→ Assignment:
Up through the line that contains "Task: Click Test's 0.5 Гб Трафик row", retype the entries exactly, beginning at the very first line.

→ Supplied data:
»»
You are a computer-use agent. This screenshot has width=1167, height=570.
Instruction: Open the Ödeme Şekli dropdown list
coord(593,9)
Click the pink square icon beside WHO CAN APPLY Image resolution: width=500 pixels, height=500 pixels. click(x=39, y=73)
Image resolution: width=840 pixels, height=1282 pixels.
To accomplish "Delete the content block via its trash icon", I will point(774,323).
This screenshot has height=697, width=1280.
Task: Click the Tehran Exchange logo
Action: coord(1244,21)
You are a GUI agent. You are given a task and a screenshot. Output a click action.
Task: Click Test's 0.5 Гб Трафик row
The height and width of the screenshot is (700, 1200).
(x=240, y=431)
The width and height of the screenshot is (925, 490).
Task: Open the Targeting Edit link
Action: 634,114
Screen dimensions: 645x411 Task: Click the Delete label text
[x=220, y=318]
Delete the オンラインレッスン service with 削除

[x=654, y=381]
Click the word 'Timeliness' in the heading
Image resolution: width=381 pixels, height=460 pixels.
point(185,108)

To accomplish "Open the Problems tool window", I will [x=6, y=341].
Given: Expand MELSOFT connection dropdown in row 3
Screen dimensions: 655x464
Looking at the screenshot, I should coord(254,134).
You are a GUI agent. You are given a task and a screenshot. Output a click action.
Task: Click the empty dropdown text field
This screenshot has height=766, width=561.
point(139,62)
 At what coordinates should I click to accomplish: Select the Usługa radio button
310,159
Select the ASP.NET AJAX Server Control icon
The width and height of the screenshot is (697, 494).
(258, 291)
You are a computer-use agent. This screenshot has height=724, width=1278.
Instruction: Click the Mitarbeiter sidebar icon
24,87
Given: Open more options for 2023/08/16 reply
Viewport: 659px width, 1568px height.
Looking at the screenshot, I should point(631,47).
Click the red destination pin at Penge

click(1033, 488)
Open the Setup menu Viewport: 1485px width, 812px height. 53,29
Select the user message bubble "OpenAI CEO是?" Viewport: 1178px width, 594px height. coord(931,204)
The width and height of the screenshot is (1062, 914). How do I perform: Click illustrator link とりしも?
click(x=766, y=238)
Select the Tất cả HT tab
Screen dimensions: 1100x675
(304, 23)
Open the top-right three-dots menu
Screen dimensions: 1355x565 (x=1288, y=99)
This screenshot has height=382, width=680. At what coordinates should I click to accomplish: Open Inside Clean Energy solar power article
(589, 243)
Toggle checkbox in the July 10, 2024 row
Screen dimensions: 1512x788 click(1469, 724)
««
→ Your solution:
You are a computer-use agent. This screenshot has width=1167, height=570.
Instruction: Open the Ödeme Şekli dropdown list
coord(593,9)
Click the pink square icon beside WHO CAN APPLY Image resolution: width=500 pixels, height=500 pixels. click(x=39, y=73)
Image resolution: width=840 pixels, height=1282 pixels.
To accomplish "Delete the content block via its trash icon", I will point(774,323).
This screenshot has height=697, width=1280.
Task: Click the Tehran Exchange logo
Action: coord(1244,21)
You are a GUI agent. You are given a task and a screenshot. Output a click action.
Task: Click Test's 0.5 Гб Трафик row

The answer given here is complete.